Calculation of emissions for the national inventory generally follows the methodology for emissions calculation that is set out in the EMEP (EEA) air pollutant emission inventory guidebook. Point sources in the emission inventory are represented by measured emissions (where possible) for large sources and calculated emissions for smaller sources. The calculations for these smaller sources are based on fuel consumption and EMEP emission factors. Combustion source characteristics are described by stack height and diameter, flue gas temperature, flow rate and velocity. Source specific information on these sources is provided by plant operators and validated by the Czech National Environmental Inspectorate. Temporal variation of emissions from large combustion sources is accounted for by annual profiles. Sources which have weekly, daily, or irregular shifts in emission profiles are described with a higher temporal resolution and the highest temporal resolution is daily.
Emissions from small sources such as home heating systems are not calculated individually in the national inventory. For the inventory they are calculated over an area using land use and population data and ambient temperature and season. A similar methodology is applied to mobile emissions (e.g cars). Therefore, for Prague's emission inventory the calculation of mobile source emissions includes additional information such as traffic volumes, diurnal emission profiles, locations of tunnels and car-parks and bus depots.
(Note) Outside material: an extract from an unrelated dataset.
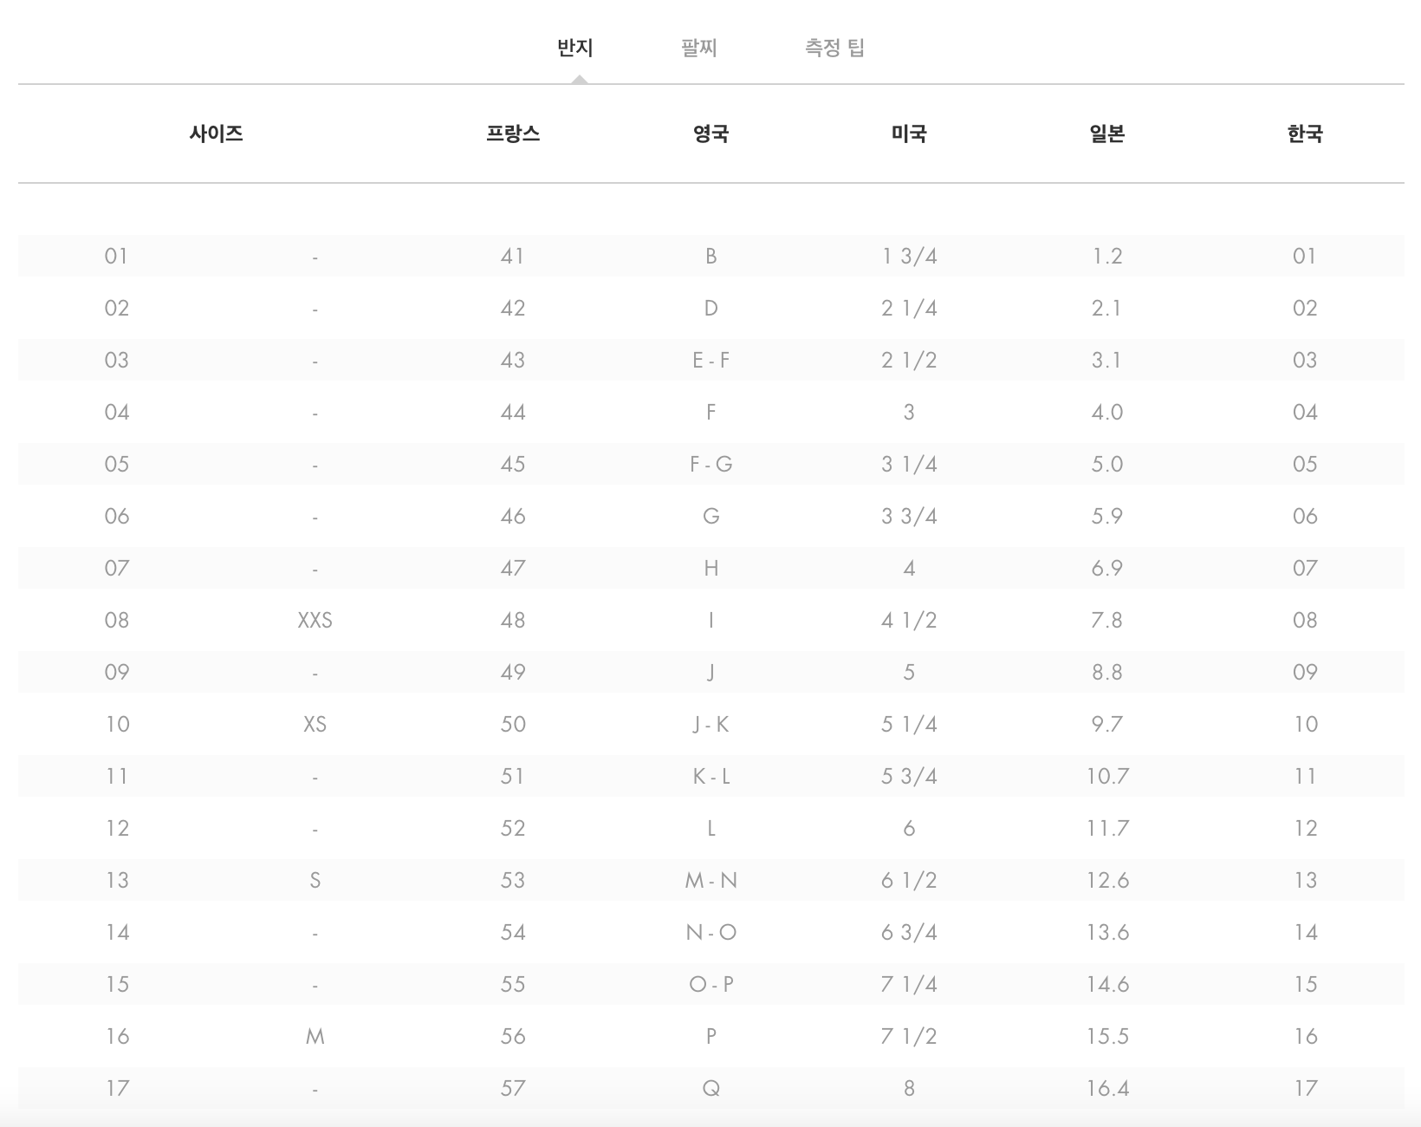Viewport: 1421px width, 1127px height.
Task: Select the M size cell
Action: (x=315, y=1037)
Mobile emissions are then able to be modelled as line sources (for major roads) and area sources (for minor roads).

Evidence of success

Prague's emission inventory (EI) for air quality includes emissions from the national inventory therefore, where possible, the calculation methods for Prague’s emission inventory follow the national rules using the official classifications by source type and using approved calculation methods. This brings consistency to the emissions in both inventories. When compared to the national inventory, more detailed calculations are made for some source groups. These groups include mobile sources (e.g. vehicles on the roads). This is done to allow the dispersion of emissions to be modelled on an hourly basis. The EI allows Prague to keep track of mass-totals of substances released into the air and also, from the dispersion modelling, produce maps of modelled air quality in Prague. This information allows the City of Prague to communicate the state of Prague's air environment to the public.The information also informs city planning and development processes.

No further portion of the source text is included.